Sebelum filsafat Yunani masuk dan berkembang di dunia Islam, umat Islam sendiri telah menggunakan pemikiran rasionalnya untuk menjelaskan hal-hal yang berkaitan dengan ayat-ayat Al-Qur’an, terutama yang belum jelas maksudnya (al-mutayabihat).
Dengan demikian seorang muslim telah melakukan suatu kajian objek tertentu dengan rasionya., hal itu secara teoritis bukan karena adanya pengaruh dari pihak luar saja, tetapi karena adanya perintah langsung Al-Qur’an sendiri.

4. Insting
Secara instingtif, manusia selalu ingin bertuhan. Oleh sebab itu, kepercayaan adanya tuhan telah berkembang sejak adanya manusia pertama. Abbas Mahmoud Al-Akkad mengatakan bahwa keberadaan mitos merupakan asal-usul agama dikalangan orang-orang primitif. Tylor justru mengatakan bahwa animisme- anggapan adanya kehidupan pada benda-benda mati merupakan asal-usul kepercayaan adanya tuhan. Adapun Spencer mengatakan lain lagi. Ia mengatakan bahwa pemujaan terhadapa nenek moyang sebagai asal-usul kepercayaan dan ibadah tertua terhadap tuhan yang Maha Esa, lebih dilatarbelakangi oleh adanya pengalamn setiap manusia yang suka mengalami mimpi.
Di dalam mimpi, seseorang dapat bertemu, bercakap-cakap, bercengkrama, dan sebagainya dengan orang lain, bahkan dengan orang yang telah mati sekalipun. Ketika seorang yang mimpi itu bangun, dirinya tetap berada di tempat semula. Kondisi ini telah membentuk intuisi bagi setiap orang yang telah bermimpi untuk meyakini bahwa apa yang telah dilakukannya dalam mimpi adalah perbuatan roh lain, yang pada masanya roh itu akan segera kembali. Dari pemujaan terhadap roh berkembang ke pemujaan terhadap matahari, lalu lebih berkembang lagi pada pemujaan terhadap benda-benda langit atau ala lainnya.
Abbas Mahmoud Al-Akkad, pada bagian lain, mengatakan bahwa sejak pemikiran pemujaan terhadap benda-benda alam berkembang, di wilayah-wilayah tertentu pemujaan terhadap benda-benda alam berkembang secara veragam. Di Mesir, masyarakatnya memuja Totemisme. Mereka menganggap suci terhadap burung elang , burung nasr, ibn awa(semacam anjing hutan), buaya dll. Anggapan itu lalu berkembang menjadi pemujaan terhadap matahari. Dari sini berkembang lagi menjadi percaya adanya keabadian dan balasan bagi amal perbuatan yang baik.
Dari sini dapat disimpulkan bahwa kepercayaan adanya tuhan, secara instingtif, telah berkembang sejak keberadaan manusia pertama. Oleh sebab itu, sangat wajar kalau William L.Resee mengatakan bahwa ilmu yang berhubungan dengan ketuhanan, yang dikenal dengan istilah theologia muncul dari sebuah mitos . selanjutnya, teologi itu berkembang menjadi teologi alam dan teologi wahyu.

DATA TERSEDIA:
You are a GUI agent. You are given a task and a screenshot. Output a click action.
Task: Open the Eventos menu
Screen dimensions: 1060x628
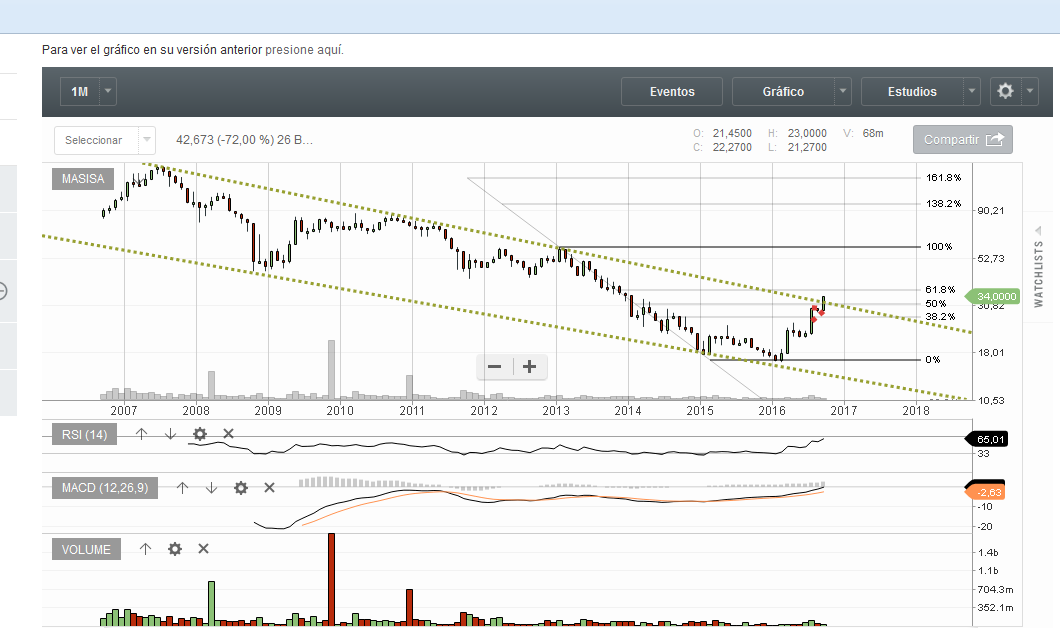pyautogui.click(x=672, y=92)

SOAL TUGAS:
Jawablah pertanyaan berikut berdasarkan petikan tentang asal-usul kepercayaan kepada tuhan.
1. Menurut Tylor, apa yang merupakan asal-usul kepercayaan adanya tuhan?
2. Apa yang dipuja oleh masyarakat di Mesir?
3. Menurut William L. Resee, dari apa ilmu theologia muncul?
Daftar tersebut sama sekali tidak diperlukan di sini.

JAWABAN LENGKAP:
1. Menurut Tylor, asal-usul kepercayaan adanya tuhan adalah animisme, yaitu anggapan adanya kehidupan pada benda-benda mati.
2. Masyarakat di Mesir memuja Totemisme.
3. Menurut William L. Resee, ilmu theologia muncul dari sebuah mitos.